Есть несколько путей, которыми наноматериал попадает в клетку. Основная проблема в каждом из них - это необходимость преодолеть клеточную мембрану, поэтому необходимо создавать небольшие молекулы, которые легко смогут пройти через нее, и строить из них наноструктуру внутри клетки. Однако большинство процессов, которые можно использовать для образования таких ковалетных связей, протекают в неводной и даже в нефизиологической среде, что несовместимо с клеточной средой. Таким образом, можно выделить следующие требования к подобным реакциям:
- биосовместимость - необходимо свести к минимуму число реакций с компонентами клетки,
- эффективность - реакция должна протекать с разумной скоростью даже при низкой концентрации реагента,
- локальность - реакция должна протекать только внутри клетки или даже только в одном специфическом месте клетки, и, наконец,
- возможность точного контролья - реакция должна протекать только тогда, когда требуется.
Лучше всего такие реакции проводит Природа. Например, светлячки производят люциферин - небольшие молекулы, отвечающие за их желто-зеленое свечение, - в ходе конденсации 2-цианобензотиазола (ЦБТ) с 1,2-аминтиолом в D-цистеине [5]. Вдохновленные этим, ученые создали ряд прекурсоров, например, как 1 на Рис. 1, в которых ЦБТ присоединен к защищенной 1,2-аминтиольно группе небольшим спейсером (например, одиночная молекула амина). Прекурсор 1 имеет небольшой молекулярный вес, растворим в воде и может преодолеть клеточную мембрану. Защитная группа создана так, что через час после попадания в клеточную мембрану она удаляется либо в ходе восстановления, либо в ходе гидролиза. В результате образуется свободный 1,2-аминотиол (2), который затем претерпевает самоконденсацию с образованием димера (3) и олигомеров (4), которые, в свою очередь, могут собираться в наноструктуры. Кроме довольно высокой константы скорости [6], что редкость для биосовместимых реакций, одной из заметных особенностей этой реакции является то, что она контролируется молекулами, уже существующими внутри клетки в ходе специфического восстановления и/или ферментативного расщепления.
Изучая различные мономеры, ученые показали, что конденсация контролируемо протекает в водной среде. Форму, размер и собственно собирающуюся наноструктуру можно контролировать, изменяя структуру исходного мономера. На следующем этапе они получили мономер, снятие защиты в котором происходит внутри клетки, и успешно провели внутриклеточную реакцию конденсации. Присоединенный к прекурсорам биотиновый хвостик позволил отслеживать образование продукта с помощью флуоресценции. Когда под действием фермента фуринпротеазы отщеплялись защитные группы, продукт собирался около зоны Гольджи, где и располагается белок фурин.
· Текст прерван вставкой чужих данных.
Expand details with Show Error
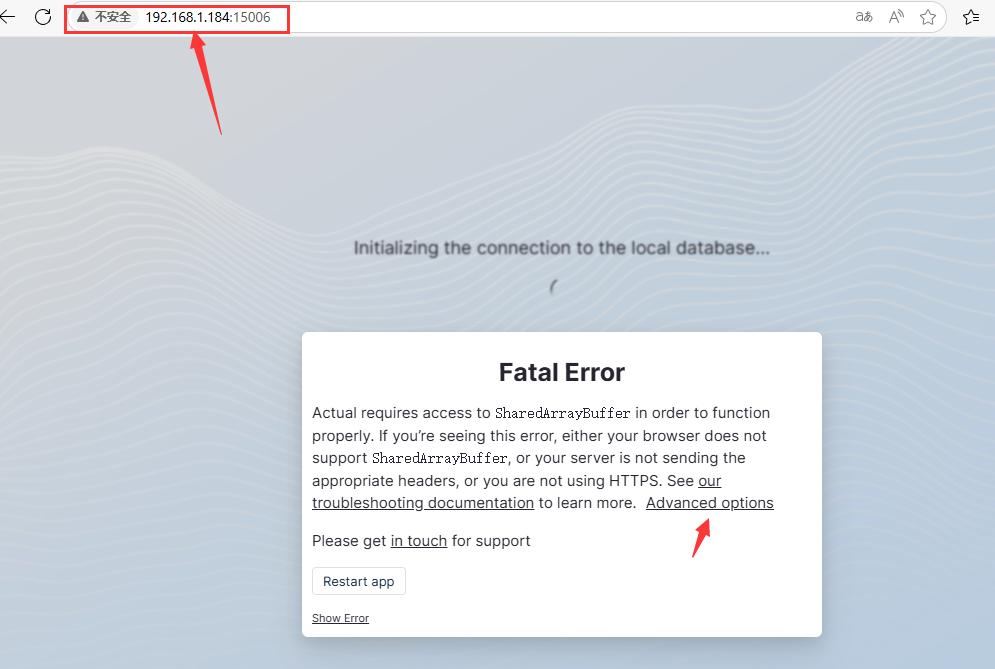This screenshot has height=669, width=995. click(340, 618)
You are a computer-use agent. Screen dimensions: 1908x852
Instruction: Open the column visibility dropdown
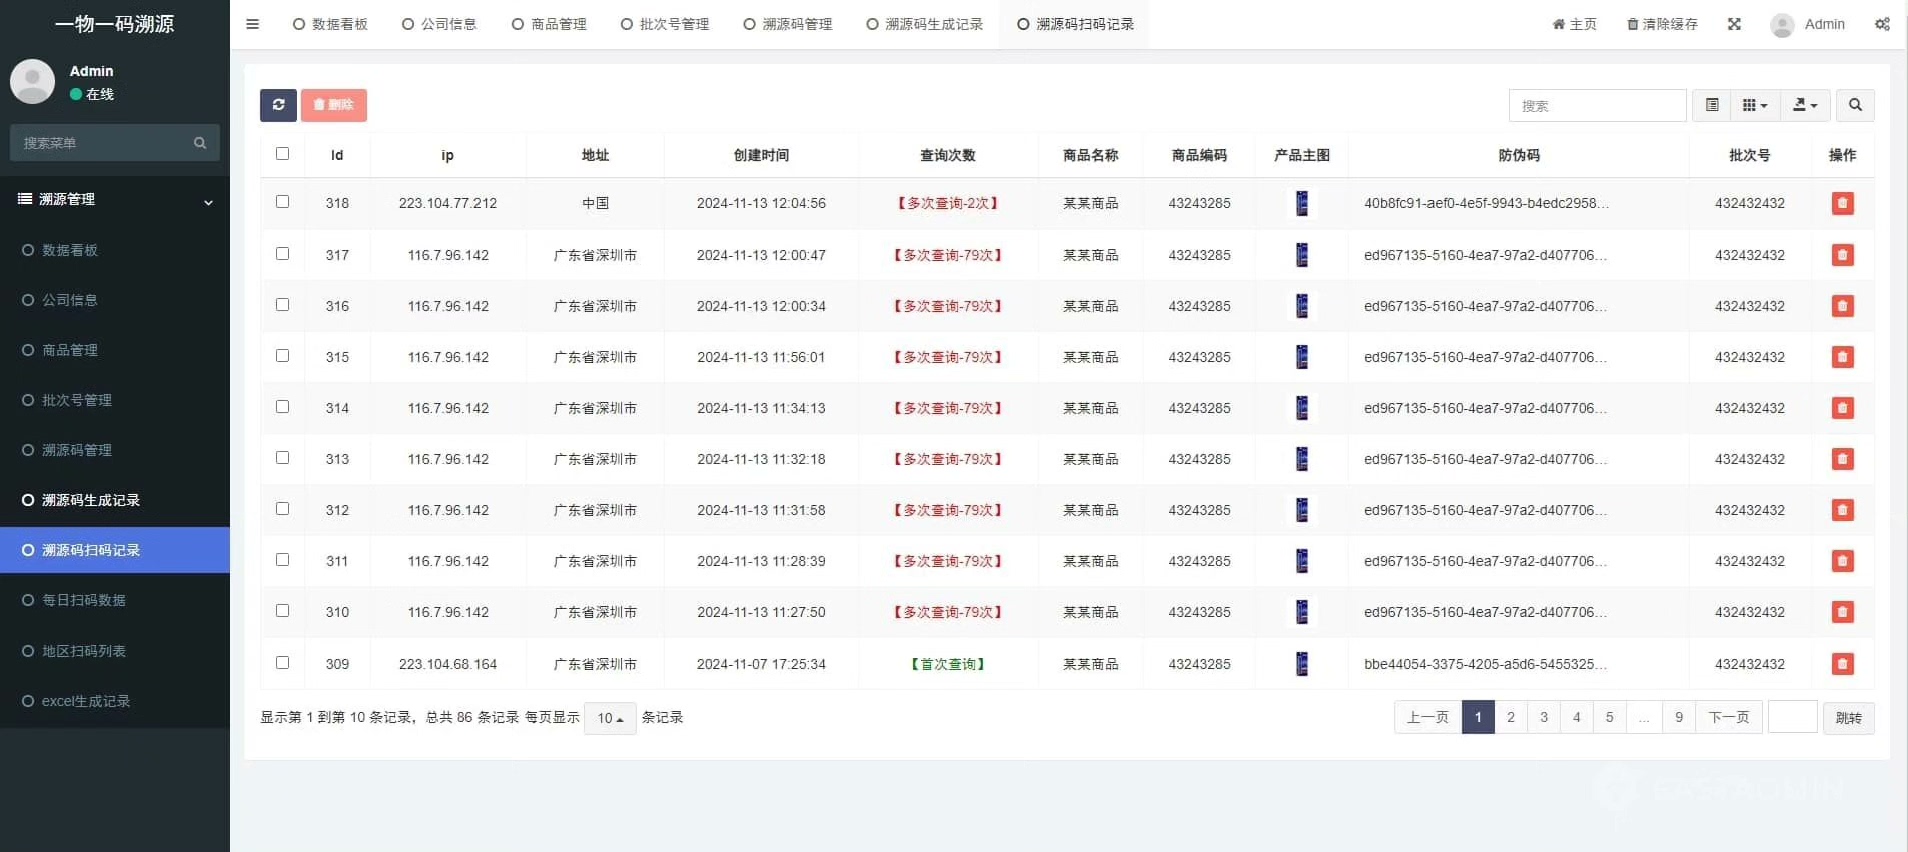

По изменению флуоресцентных свойств можно судить и о дальнейшей конденсации агрегата с образованием нерастворимых осадков. Это особенно ценно, поскольку специальный фермент может отследить расположение синтетической наноструктуры внутри клетки. Это может иметь множество практических применений, например, как уже было показано, для визуализации злокачественных опухолей и направленного переноса лекарственных средств. А именно, присоединяя лекарство от рака или визуализирующий материал, можно провести селективную конденсацию в опухолевых клетках.
Использование небольших молекул для строительства наноструктур внутри клеток может стать новым способом понимания и регулирования происходящих в клетках превращений, что раньше было затруднено из-за небольшого числа биосовместимых реакций.